**TASK STATEMENT**:
Carry the text on desertification forward from its final sentence.

What is desertification and why should we all be worried about it? Desertification is a fancy word for land that is turning to desert, and it is not only happening in arid, third-world countries; it is happening anywhere where there is too much bare ground.
Desertification occurs as a result of overgrazing by livestock, mostly cattle, sheep and goats, which gives off methane and leaves the soil bare. Or so we were all led to believe anyway…
Intense research over many years has revealed that where animals grazed, ferocious pack-hunting predators also flourished, making the herds grow bigger. This means that there is more dung and urine covering the food that the animals are grazing, so they have to keep moving, and it is this movement that actually prevents the overgrazing of plants, and the periodic trampling of the herds actually ensures good cover of the soil.
During the dry season, the grass that is above ground must decay biologically before the next growing season; if this does not happen, the grassland and the soil begin to die. If this does not happen, it begins to oxidise, which is an extremely slow process which smothers and kills grasses and leads to a shift to woody vegetation and bare soil, releasing carbon.
Scientists have believed for many years that burning grassland is good because it removes the dead material and it allows the plants to grow. Unfortunately though, this burning also releases carbon and other pollutants that are more damaging than pollution from 6,000 cars, actually causing desertification and climate change.

Recorded data:
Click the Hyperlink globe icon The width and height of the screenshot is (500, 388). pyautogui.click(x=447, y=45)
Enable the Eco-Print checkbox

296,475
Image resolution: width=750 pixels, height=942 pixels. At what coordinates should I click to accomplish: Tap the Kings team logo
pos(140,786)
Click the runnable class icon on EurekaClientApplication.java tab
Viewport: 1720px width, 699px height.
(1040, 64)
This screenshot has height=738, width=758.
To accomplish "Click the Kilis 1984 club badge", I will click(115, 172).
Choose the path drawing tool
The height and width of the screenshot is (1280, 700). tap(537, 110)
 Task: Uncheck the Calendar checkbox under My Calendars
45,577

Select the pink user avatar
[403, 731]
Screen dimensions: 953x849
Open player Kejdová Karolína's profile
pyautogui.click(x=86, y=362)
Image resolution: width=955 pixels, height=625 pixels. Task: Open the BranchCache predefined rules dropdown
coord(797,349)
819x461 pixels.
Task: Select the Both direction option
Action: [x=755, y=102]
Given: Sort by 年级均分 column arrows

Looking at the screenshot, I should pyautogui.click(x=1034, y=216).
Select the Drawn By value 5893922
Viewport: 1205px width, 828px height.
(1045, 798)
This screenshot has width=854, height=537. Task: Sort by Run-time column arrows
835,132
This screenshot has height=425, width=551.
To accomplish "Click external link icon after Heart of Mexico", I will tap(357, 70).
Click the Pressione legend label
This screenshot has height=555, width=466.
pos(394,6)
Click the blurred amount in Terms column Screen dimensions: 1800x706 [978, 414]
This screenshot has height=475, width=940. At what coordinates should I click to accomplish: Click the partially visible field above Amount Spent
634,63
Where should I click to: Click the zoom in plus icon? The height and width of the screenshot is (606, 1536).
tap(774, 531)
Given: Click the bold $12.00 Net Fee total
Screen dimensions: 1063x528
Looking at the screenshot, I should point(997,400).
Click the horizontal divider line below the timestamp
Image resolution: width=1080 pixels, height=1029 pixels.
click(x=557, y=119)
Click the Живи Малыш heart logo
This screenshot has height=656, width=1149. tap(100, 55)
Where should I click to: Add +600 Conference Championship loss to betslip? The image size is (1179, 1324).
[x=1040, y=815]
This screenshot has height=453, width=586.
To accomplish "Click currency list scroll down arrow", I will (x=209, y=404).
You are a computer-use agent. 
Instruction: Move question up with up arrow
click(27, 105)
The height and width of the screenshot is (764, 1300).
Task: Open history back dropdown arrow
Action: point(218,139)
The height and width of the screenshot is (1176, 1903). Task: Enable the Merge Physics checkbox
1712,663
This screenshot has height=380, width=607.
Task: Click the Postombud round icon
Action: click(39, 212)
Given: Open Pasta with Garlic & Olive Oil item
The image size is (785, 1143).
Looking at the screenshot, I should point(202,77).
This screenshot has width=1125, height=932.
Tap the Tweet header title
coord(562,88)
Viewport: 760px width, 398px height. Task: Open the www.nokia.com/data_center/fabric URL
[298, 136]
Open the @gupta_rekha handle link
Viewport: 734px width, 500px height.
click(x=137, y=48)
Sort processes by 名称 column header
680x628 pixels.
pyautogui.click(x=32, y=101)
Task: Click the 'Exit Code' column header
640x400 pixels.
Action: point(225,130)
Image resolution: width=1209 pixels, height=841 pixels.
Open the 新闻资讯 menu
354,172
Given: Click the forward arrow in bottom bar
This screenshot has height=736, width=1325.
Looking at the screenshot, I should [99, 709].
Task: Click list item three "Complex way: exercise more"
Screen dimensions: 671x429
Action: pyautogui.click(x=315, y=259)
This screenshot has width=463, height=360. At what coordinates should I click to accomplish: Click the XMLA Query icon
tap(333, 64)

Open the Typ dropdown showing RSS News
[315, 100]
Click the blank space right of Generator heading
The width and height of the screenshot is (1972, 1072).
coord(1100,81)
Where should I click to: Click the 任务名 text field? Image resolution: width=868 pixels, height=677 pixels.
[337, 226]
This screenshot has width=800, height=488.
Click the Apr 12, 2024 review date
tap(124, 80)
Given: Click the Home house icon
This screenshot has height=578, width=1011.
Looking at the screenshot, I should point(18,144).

**ANSWER SPACE**:
The only way to fight desertification and climate change, thereby ensuring that the rain actually sinks into the ground and plants grow, is to re-introduce grazing in large herds and mimicking nature in the way they travel, which also means holding the herds overnight in certain areas so that they actually prepare the crop fields, which has been shown to increases in crop yield dramatically.
Holistic management and planned grazing of larger herds does address all of nature’s complexity and our social, environmental, economic complexity. This type of management has proven itself in various countries, including in Zimbabwe and in the very arid Karoo in South Africa, where massive tracts of land have been reclaimed from desertification and where the vegetation, livestock and people are thriving.